In the nola.com article “Toxic sites in Louisiana: 15 of
the state’s most polluted places” (Feb. 2017), Scott
Threlkeld details several areas of environmental concern
across the state. Louisiana is home to 15 Superfund sites
on the EPA’s national priorities list. St. Tammany Parish
has two Superfund sites, the former American Creosote Works
in Slidell and the former Madisonville Creosote Works in
Madisonville. Contaminants are still being removed from
the groundwater at both sites.
In June 2014, The Times-Picayune/ nola.com reported that
Louisiana waterways were among the most polluted in the
nation, with industrial facilities releasing more than 12.6
million pounds of toxic chemicals into rivers, bayous and
other waters in 2012, as per a report by the Environmental
America Research and Policy Center.
In 2017, CBS News reported that Italian farmers in Taranto,
Italy are using industrial hemp crops in order to
decontaminate the soil. Contaminants from a local steel
plant polluted the area, causing a build up of dioxin in
local grazing animals. The solution: Plant Hemp.

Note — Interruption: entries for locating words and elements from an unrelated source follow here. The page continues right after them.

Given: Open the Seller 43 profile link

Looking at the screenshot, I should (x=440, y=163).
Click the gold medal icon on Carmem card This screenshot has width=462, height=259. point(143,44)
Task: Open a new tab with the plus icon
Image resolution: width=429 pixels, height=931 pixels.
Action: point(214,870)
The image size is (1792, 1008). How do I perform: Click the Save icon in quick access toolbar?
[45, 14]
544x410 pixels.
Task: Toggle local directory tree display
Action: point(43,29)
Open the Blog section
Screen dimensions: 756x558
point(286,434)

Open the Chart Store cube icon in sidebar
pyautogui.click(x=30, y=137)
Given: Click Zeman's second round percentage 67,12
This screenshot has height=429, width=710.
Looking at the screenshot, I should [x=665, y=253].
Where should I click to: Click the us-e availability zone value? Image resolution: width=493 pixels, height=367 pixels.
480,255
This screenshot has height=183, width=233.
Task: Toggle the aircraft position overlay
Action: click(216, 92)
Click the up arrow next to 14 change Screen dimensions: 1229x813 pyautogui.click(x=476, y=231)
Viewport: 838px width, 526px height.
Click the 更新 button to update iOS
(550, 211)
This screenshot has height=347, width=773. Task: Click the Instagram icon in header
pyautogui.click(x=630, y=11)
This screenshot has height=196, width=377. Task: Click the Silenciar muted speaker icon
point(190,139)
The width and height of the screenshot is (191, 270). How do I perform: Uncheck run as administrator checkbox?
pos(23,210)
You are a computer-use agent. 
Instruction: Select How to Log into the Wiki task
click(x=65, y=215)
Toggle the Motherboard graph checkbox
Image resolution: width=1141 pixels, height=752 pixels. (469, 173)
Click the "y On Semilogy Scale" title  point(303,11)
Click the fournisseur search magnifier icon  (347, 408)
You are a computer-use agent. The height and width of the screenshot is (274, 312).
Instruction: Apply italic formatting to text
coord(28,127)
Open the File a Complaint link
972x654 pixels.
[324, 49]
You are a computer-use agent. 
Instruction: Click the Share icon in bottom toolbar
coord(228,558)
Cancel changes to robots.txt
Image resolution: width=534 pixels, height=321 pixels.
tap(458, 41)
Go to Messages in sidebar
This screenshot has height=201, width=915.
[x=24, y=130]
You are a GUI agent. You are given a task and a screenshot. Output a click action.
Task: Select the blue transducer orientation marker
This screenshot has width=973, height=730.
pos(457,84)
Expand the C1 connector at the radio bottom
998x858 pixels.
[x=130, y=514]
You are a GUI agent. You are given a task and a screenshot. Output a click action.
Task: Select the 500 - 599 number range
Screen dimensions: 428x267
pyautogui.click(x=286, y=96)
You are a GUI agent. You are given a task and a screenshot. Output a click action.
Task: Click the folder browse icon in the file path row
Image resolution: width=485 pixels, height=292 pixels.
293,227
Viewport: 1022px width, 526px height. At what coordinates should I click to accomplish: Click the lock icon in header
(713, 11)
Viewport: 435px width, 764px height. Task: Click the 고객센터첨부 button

In phytoremediation, contaminants are absorbed by the
fast-growing roots of the cannabis plant which either store
or transform toxins into a harmless substance. The process
is proven to pull heavy metals from the soil, and
industrial hemp was used following the nuclear disaster at
Chernobyl, removing strontium and cesium.
While industrial hemp is still a controlled substance in
the United States, Kentucky Senator Mitch McConnell wants
to mainstream hemp production by removing it from the list
of controlled substances. Kentucky is at the forefront of
the industrial hemp comeback with approval for more than
12,000 acres grown in the state in 2018, with 57 Kentucky
processors turning the raw hemp into a multitude of
products.
The crop was historically used for rope, but other uses
include clothing, mulch, hemp milk, cooking oil, soaps,
lotions, building materials, plastics and biofuels.
Industrial hemp has the potential to provide needed
products at a fraction of the environmental impact as
conventional methods of production using petroleum, which
is the cause of much of the pollution in Louisiana in the
first place. Let’s give hemp a chance.